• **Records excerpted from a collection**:
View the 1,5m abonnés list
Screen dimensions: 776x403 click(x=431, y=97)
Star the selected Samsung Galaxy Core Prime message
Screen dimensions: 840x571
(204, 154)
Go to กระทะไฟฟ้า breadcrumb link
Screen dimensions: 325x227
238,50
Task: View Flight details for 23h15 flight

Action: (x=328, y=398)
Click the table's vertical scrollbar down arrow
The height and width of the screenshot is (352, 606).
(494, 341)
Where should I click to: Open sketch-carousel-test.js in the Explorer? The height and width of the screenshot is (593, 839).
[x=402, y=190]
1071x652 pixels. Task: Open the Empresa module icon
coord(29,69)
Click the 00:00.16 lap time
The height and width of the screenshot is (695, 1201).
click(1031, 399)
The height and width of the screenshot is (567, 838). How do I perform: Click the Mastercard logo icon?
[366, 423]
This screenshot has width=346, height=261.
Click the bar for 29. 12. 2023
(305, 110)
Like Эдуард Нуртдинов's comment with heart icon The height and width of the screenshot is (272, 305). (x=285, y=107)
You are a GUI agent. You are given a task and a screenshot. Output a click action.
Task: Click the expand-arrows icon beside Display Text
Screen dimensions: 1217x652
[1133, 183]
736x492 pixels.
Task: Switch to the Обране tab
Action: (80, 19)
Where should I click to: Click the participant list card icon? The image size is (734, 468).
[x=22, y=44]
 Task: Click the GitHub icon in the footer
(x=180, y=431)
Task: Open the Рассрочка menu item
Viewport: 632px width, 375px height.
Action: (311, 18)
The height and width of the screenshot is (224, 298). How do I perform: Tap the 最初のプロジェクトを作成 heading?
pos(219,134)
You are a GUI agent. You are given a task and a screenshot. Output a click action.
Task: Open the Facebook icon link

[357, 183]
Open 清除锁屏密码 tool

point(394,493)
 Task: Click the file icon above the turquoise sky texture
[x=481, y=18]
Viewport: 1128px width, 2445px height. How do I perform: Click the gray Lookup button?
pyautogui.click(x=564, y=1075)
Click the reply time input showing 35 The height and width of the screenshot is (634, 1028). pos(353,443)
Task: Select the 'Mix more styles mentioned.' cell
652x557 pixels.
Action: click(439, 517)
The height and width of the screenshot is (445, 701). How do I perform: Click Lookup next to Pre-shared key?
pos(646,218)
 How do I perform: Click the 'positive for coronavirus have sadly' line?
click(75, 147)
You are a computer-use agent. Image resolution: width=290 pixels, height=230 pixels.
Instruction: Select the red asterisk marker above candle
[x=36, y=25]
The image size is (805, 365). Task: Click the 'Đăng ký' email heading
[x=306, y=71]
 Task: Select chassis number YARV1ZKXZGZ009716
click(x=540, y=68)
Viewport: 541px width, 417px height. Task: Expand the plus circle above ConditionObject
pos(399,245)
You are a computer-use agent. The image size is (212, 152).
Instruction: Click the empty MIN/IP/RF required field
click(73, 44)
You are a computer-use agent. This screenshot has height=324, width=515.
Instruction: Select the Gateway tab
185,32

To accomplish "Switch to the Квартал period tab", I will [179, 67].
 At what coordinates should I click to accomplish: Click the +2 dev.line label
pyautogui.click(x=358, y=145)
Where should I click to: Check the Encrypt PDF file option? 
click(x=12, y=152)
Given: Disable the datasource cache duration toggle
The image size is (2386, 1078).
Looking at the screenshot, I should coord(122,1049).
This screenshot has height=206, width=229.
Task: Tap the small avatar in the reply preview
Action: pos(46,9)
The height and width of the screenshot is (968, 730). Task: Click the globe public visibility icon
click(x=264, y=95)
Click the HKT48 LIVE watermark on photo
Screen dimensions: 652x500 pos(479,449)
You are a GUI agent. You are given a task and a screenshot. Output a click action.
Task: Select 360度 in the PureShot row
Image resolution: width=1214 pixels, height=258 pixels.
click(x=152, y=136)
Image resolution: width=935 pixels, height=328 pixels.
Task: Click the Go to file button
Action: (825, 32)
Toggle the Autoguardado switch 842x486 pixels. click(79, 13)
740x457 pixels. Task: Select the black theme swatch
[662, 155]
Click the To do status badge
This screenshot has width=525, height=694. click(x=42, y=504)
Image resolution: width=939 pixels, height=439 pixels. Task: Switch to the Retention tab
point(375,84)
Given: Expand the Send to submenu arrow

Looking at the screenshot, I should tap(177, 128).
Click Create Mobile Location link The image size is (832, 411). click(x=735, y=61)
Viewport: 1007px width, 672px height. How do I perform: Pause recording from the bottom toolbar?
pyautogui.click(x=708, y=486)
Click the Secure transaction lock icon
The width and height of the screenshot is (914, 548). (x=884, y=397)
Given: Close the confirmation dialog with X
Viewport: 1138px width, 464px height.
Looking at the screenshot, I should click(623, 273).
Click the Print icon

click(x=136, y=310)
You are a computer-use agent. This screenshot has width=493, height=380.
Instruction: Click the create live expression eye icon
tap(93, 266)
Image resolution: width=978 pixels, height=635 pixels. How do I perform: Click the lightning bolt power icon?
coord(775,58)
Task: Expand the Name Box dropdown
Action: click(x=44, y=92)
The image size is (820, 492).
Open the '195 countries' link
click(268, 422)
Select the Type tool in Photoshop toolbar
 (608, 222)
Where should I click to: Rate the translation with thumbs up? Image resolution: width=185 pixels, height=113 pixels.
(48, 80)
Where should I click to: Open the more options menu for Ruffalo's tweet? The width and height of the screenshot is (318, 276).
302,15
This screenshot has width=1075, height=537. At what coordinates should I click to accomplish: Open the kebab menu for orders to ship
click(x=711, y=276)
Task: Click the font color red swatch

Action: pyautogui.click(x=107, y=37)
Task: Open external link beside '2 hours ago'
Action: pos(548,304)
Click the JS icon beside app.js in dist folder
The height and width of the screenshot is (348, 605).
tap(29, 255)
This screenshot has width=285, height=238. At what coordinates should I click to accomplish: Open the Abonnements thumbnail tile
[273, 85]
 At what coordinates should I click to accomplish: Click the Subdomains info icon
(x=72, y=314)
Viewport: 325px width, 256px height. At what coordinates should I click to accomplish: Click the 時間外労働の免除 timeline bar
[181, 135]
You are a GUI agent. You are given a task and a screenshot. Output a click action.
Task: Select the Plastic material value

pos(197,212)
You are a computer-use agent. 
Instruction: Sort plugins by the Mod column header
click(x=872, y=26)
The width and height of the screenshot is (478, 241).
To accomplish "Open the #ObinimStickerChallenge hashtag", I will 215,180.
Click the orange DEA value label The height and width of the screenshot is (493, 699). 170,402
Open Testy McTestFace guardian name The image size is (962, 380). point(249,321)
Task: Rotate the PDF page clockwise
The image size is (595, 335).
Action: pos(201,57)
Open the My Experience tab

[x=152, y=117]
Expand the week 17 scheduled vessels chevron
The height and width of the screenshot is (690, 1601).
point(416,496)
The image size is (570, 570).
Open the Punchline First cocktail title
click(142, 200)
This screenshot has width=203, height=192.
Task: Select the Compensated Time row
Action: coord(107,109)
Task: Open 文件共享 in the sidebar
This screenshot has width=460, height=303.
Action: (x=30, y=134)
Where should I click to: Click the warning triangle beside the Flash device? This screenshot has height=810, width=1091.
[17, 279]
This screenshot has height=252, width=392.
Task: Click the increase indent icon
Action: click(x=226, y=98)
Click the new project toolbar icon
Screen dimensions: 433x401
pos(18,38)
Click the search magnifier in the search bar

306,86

• **Task to carry out**: With every word kept as it is, set down the entries again.

• **Response for this exercise**:
View the 1,5m abonnés list
Screen dimensions: 776x403 click(x=431, y=97)
Star the selected Samsung Galaxy Core Prime message
Screen dimensions: 840x571
(204, 154)
Go to กระทะไฟฟ้า breadcrumb link
Screen dimensions: 325x227
238,50
Task: View Flight details for 23h15 flight

Action: (x=328, y=398)
Click the table's vertical scrollbar down arrow
The height and width of the screenshot is (352, 606).
(494, 341)
Where should I click to: Open sketch-carousel-test.js in the Explorer? The height and width of the screenshot is (593, 839).
[x=402, y=190]
1071x652 pixels. Task: Open the Empresa module icon
coord(29,69)
Click the 00:00.16 lap time
The height and width of the screenshot is (695, 1201).
click(1031, 399)
The height and width of the screenshot is (567, 838). How do I perform: Click the Mastercard logo icon?
[366, 423]
This screenshot has width=346, height=261.
Click the bar for 29. 12. 2023
(305, 110)
Like Эдуард Нуртдинов's comment with heart icon The height and width of the screenshot is (272, 305). (x=285, y=107)
You are a GUI agent. You are given a task and a screenshot. Output a click action.
Task: Click the expand-arrows icon beside Display Text
Screen dimensions: 1217x652
[1133, 183]
736x492 pixels.
Task: Switch to the Обране tab
Action: (80, 19)
Where should I click to: Click the participant list card icon? The image size is (734, 468).
[x=22, y=44]
 Task: Click the GitHub icon in the footer
(x=180, y=431)
Task: Open the Рассрочка menu item
Viewport: 632px width, 375px height.
Action: (311, 18)
The height and width of the screenshot is (224, 298). How do I perform: Tap the 最初のプロジェクトを作成 heading?
pos(219,134)
You are a GUI agent. You are given a task and a screenshot. Output a click action.
Task: Open the Facebook icon link

[357, 183]
Open 清除锁屏密码 tool

point(394,493)
 Task: Click the file icon above the turquoise sky texture
[x=481, y=18]
Viewport: 1128px width, 2445px height. How do I perform: Click the gray Lookup button?
pyautogui.click(x=564, y=1075)
Click the reply time input showing 35 The height and width of the screenshot is (634, 1028). pos(353,443)
Task: Select the 'Mix more styles mentioned.' cell
652x557 pixels.
Action: click(439, 517)
The height and width of the screenshot is (445, 701). How do I perform: Click Lookup next to Pre-shared key?
pos(646,218)
 How do I perform: Click the 'positive for coronavirus have sadly' line?
click(75, 147)
You are a computer-use agent. Image resolution: width=290 pixels, height=230 pixels.
Instruction: Select the red asterisk marker above candle
[x=36, y=25]
The image size is (805, 365). Task: Click the 'Đăng ký' email heading
[x=306, y=71]
 Task: Select chassis number YARV1ZKXZGZ009716
click(x=540, y=68)
Viewport: 541px width, 417px height. Task: Expand the plus circle above ConditionObject
pos(399,245)
You are a computer-use agent. The image size is (212, 152).
Instruction: Click the empty MIN/IP/RF required field
click(73, 44)
You are a computer-use agent. This screenshot has height=324, width=515.
Instruction: Select the Gateway tab
185,32

To accomplish "Switch to the Квартал period tab", I will [179, 67].
 At what coordinates should I click to accomplish: Click the +2 dev.line label
pyautogui.click(x=358, y=145)
Where should I click to: Check the Encrypt PDF file option? 
click(x=12, y=152)
Given: Disable the datasource cache duration toggle
The image size is (2386, 1078).
Looking at the screenshot, I should coord(122,1049).
This screenshot has height=206, width=229.
Task: Tap the small avatar in the reply preview
Action: pos(46,9)
The height and width of the screenshot is (968, 730). Task: Click the globe public visibility icon
click(x=264, y=95)
Click the HKT48 LIVE watermark on photo
Screen dimensions: 652x500 pos(479,449)
You are a GUI agent. You are given a task and a screenshot. Output a click action.
Task: Select 360度 in the PureShot row
Image resolution: width=1214 pixels, height=258 pixels.
click(x=152, y=136)
Image resolution: width=935 pixels, height=328 pixels.
Task: Click the Go to file button
Action: (825, 32)
Toggle the Autoguardado switch 842x486 pixels. click(79, 13)
740x457 pixels. Task: Select the black theme swatch
[662, 155]
Click the To do status badge
This screenshot has width=525, height=694. click(x=42, y=504)
Image resolution: width=939 pixels, height=439 pixels. Task: Switch to the Retention tab
point(375,84)
Given: Expand the Send to submenu arrow

Looking at the screenshot, I should tap(177, 128).
Click Create Mobile Location link The image size is (832, 411). click(x=735, y=61)
Viewport: 1007px width, 672px height. How do I perform: Pause recording from the bottom toolbar?
pyautogui.click(x=708, y=486)
Click the Secure transaction lock icon
The width and height of the screenshot is (914, 548). (x=884, y=397)
Given: Close the confirmation dialog with X
Viewport: 1138px width, 464px height.
Looking at the screenshot, I should click(623, 273).
Click the Print icon

click(x=136, y=310)
You are a computer-use agent. This screenshot has width=493, height=380.
Instruction: Click the create live expression eye icon
tap(93, 266)
Image resolution: width=978 pixels, height=635 pixels. How do I perform: Click the lightning bolt power icon?
coord(775,58)
Task: Expand the Name Box dropdown
Action: click(x=44, y=92)
The image size is (820, 492).
Open the '195 countries' link
click(268, 422)
Select the Type tool in Photoshop toolbar
 (608, 222)
Where should I click to: Rate the translation with thumbs up? Image resolution: width=185 pixels, height=113 pixels.
(48, 80)
Where should I click to: Open the more options menu for Ruffalo's tweet? The width and height of the screenshot is (318, 276).
302,15
This screenshot has width=1075, height=537. At what coordinates should I click to accomplish: Open the kebab menu for orders to ship
click(x=711, y=276)
Task: Click the font color red swatch

Action: pyautogui.click(x=107, y=37)
Task: Open external link beside '2 hours ago'
Action: pos(548,304)
Click the JS icon beside app.js in dist folder
The height and width of the screenshot is (348, 605).
tap(29, 255)
This screenshot has width=285, height=238. At what coordinates should I click to accomplish: Open the Abonnements thumbnail tile
[273, 85]
 At what coordinates should I click to accomplish: Click the Subdomains info icon
(x=72, y=314)
Viewport: 325px width, 256px height. At what coordinates should I click to accomplish: Click the 時間外労働の免除 timeline bar
[181, 135]
You are a GUI agent. You are given a task and a screenshot. Output a click action.
Task: Select the Plastic material value

pos(197,212)
You are a computer-use agent. 
Instruction: Sort plugins by the Mod column header
click(x=872, y=26)
The width and height of the screenshot is (478, 241).
To accomplish "Open the #ObinimStickerChallenge hashtag", I will 215,180.
Click the orange DEA value label The height and width of the screenshot is (493, 699). 170,402
Open Testy McTestFace guardian name The image size is (962, 380). point(249,321)
Task: Rotate the PDF page clockwise
The image size is (595, 335).
Action: pos(201,57)
Open the My Experience tab

[x=152, y=117]
Expand the week 17 scheduled vessels chevron
The height and width of the screenshot is (690, 1601).
point(416,496)
The image size is (570, 570).
Open the Punchline First cocktail title
click(142, 200)
This screenshot has width=203, height=192.
Task: Select the Compensated Time row
Action: coord(107,109)
Task: Open 文件共享 in the sidebar
This screenshot has width=460, height=303.
Action: (x=30, y=134)
Where should I click to: Click the warning triangle beside the Flash device? This screenshot has height=810, width=1091.
[17, 279]
This screenshot has height=252, width=392.
Task: Click the increase indent icon
Action: click(x=226, y=98)
Click the new project toolbar icon
Screen dimensions: 433x401
pos(18,38)
Click the search magnifier in the search bar

306,86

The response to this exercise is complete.